When professionals use Arduinos for such use cases, do they use the Arduino software platform or do they use the chio verndors' toolchains? Just curious how the professionals work with these things.
From what I've heard (primarily in the music hardware space) is that it depends. Some use Arduino's software and language while others use the lower level toolchains.
This is prototyping mostly so I'm not sure if any of the Arduino code actually gets shipped with production devices.
We use the whole Arduino software packages(IDE/toolchain/flashing tool). It's fast and proven to work.
For ex, we want to prototype a new mux switch, and need to toggle some gpio from computer. We finished in 1 evening, with arduino and python on host.
It depends, really. Mostly on who does the project.
Some people hail from hacker town and will use whatever they have at hand.
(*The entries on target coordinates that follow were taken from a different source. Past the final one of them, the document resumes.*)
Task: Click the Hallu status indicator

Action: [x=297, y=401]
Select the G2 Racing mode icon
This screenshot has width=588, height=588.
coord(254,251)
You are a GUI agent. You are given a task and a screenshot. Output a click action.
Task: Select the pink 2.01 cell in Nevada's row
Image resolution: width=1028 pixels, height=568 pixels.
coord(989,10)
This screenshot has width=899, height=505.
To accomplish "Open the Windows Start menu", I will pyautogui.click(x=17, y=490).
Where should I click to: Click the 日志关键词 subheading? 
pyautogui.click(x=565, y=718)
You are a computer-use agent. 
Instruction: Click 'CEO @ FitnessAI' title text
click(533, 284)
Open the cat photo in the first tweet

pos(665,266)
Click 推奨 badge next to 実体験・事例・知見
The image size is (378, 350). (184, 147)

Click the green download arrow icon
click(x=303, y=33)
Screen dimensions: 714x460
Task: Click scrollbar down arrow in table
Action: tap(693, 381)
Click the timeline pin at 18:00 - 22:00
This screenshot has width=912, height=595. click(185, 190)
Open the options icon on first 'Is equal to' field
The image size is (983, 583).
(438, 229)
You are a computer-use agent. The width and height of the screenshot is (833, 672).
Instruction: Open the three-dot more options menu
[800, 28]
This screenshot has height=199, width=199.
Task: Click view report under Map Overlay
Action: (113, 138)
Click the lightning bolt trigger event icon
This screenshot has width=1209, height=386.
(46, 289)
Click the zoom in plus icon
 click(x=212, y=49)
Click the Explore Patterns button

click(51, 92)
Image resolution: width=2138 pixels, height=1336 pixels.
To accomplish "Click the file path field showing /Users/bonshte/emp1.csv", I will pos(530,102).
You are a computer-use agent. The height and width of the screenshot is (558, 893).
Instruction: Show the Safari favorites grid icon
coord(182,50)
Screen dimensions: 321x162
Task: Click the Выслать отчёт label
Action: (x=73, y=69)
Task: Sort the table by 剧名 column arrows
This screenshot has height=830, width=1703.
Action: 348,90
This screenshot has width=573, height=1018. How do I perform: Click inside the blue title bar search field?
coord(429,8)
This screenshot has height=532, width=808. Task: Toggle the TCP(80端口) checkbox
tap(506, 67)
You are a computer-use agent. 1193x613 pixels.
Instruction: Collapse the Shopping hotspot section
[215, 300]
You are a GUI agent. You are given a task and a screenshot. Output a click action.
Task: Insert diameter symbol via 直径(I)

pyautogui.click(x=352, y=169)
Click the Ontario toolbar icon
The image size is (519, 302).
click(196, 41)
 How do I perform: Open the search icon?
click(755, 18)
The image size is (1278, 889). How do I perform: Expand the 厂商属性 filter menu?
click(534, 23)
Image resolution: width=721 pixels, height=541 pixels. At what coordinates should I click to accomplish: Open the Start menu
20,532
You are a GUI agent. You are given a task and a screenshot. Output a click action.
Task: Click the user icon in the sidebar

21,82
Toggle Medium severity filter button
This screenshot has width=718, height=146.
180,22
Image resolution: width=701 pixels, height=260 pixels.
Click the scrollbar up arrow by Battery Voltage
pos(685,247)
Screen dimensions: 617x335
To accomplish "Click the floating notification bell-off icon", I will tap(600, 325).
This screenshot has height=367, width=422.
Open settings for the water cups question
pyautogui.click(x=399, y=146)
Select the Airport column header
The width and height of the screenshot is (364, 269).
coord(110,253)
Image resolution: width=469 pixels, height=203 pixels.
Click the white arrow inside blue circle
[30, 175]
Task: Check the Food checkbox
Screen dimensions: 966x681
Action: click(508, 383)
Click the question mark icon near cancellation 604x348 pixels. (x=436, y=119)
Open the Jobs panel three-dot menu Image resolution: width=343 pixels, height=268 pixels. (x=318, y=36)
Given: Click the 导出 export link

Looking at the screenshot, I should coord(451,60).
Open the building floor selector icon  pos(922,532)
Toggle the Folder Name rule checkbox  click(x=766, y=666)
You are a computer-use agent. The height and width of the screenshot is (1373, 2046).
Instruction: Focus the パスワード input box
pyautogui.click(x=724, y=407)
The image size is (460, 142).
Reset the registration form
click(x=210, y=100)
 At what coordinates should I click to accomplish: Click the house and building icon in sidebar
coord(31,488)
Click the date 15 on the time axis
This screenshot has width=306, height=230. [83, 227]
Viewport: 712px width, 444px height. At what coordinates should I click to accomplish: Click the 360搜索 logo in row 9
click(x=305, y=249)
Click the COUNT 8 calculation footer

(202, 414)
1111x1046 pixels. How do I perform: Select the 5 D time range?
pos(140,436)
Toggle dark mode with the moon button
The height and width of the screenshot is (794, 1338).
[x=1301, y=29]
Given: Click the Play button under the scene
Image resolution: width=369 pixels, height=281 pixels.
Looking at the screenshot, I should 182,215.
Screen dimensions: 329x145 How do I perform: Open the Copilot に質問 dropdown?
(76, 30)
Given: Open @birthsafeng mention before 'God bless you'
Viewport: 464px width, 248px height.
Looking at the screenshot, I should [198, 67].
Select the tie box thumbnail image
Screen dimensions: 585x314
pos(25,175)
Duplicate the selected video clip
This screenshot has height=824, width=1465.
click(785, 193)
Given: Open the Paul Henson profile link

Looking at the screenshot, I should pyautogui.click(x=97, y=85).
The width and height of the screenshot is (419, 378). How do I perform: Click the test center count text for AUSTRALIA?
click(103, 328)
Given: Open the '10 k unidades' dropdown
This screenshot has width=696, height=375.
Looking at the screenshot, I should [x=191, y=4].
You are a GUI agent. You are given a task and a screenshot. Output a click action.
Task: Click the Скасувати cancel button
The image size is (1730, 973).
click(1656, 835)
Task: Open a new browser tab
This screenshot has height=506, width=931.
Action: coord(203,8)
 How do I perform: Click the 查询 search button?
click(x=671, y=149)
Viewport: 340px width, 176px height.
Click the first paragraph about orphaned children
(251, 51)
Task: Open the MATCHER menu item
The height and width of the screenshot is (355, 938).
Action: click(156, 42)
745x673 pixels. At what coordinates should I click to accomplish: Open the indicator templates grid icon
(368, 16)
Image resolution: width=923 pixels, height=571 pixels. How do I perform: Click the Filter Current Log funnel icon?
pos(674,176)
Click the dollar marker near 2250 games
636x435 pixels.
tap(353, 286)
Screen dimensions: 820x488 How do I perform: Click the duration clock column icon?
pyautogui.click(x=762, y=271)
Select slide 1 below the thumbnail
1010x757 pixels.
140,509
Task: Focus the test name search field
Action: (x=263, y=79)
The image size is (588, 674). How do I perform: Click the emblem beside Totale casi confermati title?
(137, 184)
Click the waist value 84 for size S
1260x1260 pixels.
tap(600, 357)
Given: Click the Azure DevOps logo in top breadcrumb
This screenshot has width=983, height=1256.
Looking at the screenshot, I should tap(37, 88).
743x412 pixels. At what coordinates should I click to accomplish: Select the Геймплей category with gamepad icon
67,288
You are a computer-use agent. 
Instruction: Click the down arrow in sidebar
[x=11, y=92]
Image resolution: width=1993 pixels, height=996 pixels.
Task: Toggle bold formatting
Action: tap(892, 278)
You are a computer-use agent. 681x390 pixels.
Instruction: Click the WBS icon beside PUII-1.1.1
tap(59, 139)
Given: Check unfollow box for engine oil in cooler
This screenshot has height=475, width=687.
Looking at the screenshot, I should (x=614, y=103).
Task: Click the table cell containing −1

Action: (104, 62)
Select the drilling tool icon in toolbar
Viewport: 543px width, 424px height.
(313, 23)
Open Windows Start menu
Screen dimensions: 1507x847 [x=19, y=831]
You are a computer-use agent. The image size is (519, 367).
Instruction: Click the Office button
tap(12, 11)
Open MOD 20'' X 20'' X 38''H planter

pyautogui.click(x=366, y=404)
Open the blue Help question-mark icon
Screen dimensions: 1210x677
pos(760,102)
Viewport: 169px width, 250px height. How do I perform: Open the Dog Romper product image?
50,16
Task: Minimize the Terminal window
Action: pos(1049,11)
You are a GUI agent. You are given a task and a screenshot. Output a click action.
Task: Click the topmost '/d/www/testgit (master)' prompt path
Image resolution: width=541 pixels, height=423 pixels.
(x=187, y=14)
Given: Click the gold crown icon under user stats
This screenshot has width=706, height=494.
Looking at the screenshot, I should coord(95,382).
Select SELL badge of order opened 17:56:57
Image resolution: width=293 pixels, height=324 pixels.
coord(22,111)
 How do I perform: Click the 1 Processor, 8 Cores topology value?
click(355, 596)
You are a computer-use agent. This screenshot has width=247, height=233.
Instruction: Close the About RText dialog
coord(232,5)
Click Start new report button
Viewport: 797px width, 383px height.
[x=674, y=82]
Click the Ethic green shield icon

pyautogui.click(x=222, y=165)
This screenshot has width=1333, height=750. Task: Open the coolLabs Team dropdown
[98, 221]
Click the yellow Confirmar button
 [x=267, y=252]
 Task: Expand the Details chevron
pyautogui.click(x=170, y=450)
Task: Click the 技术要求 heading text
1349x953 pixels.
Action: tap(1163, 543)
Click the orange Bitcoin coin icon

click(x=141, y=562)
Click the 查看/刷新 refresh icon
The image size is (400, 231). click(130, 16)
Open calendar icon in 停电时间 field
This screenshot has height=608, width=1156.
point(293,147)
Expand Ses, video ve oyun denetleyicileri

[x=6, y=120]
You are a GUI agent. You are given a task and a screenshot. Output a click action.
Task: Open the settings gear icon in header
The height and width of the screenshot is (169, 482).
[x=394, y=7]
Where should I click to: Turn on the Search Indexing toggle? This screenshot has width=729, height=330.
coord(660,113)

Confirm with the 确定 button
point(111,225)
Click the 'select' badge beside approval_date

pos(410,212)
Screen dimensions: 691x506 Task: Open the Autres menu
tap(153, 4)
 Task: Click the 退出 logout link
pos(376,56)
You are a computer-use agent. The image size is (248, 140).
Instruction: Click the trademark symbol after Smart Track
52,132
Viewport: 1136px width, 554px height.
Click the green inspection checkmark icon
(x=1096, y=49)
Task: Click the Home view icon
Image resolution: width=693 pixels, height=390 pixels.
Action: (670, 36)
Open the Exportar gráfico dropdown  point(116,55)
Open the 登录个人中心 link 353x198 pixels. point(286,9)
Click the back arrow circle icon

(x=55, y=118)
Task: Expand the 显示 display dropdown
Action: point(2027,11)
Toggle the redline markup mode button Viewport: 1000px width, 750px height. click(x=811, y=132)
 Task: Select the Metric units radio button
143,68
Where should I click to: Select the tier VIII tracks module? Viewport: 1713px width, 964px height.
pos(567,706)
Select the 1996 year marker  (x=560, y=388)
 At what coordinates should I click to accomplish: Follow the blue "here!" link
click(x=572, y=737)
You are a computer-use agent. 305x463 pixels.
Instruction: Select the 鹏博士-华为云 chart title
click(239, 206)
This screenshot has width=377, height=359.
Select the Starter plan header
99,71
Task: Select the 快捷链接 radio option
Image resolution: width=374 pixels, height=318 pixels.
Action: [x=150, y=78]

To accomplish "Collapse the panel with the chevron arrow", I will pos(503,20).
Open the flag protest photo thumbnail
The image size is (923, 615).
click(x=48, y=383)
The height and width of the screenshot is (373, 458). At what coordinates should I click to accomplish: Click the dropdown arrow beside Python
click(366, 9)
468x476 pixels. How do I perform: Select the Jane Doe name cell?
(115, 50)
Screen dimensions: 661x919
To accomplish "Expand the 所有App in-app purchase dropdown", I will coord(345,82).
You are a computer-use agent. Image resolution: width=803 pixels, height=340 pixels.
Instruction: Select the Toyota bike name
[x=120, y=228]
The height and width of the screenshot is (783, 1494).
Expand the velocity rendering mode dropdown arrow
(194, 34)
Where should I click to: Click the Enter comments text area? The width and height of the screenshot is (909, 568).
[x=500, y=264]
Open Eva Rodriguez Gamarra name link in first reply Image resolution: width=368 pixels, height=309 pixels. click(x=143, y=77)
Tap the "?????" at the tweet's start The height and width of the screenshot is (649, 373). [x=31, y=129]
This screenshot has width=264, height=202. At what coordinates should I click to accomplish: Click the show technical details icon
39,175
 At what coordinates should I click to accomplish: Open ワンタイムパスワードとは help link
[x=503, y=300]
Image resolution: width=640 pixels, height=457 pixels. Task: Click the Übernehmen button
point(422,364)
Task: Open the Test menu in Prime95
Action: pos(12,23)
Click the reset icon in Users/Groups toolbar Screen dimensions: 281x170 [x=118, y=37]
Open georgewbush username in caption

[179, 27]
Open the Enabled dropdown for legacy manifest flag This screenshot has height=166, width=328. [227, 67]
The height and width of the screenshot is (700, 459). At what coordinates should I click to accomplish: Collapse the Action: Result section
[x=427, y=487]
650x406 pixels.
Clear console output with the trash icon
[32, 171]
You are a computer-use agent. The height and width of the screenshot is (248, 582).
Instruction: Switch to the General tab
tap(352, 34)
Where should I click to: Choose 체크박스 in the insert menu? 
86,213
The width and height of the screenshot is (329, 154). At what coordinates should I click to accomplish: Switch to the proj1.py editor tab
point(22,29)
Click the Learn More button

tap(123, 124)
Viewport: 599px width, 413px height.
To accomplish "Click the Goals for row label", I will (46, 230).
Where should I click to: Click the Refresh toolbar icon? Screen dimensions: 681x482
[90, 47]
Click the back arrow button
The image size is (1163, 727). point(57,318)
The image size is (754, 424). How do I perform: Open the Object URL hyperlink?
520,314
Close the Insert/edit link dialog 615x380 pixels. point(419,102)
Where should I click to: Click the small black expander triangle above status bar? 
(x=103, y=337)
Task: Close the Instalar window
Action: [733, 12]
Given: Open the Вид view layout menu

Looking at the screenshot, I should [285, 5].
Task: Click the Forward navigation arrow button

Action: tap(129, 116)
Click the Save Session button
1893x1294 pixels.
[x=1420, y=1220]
Some learned on vendor tooling, and would want it to be "proper", and would always try to use a vendor SDK with a vendor IDE. Some learned on vendor tooling and prefer not to use vendor tooling for "familiarity breeds contempt" reasons.
As a degenerate case: I've seen software for an ESP32 board that was prototyped entirely in Arduino IDE, and we almost shipped it that way. Because the prototype team cooked, and when the "make it an actual product team" tried to remake it in ESP-IDF, they ended up with less features and more bugs. They got it together eventually though.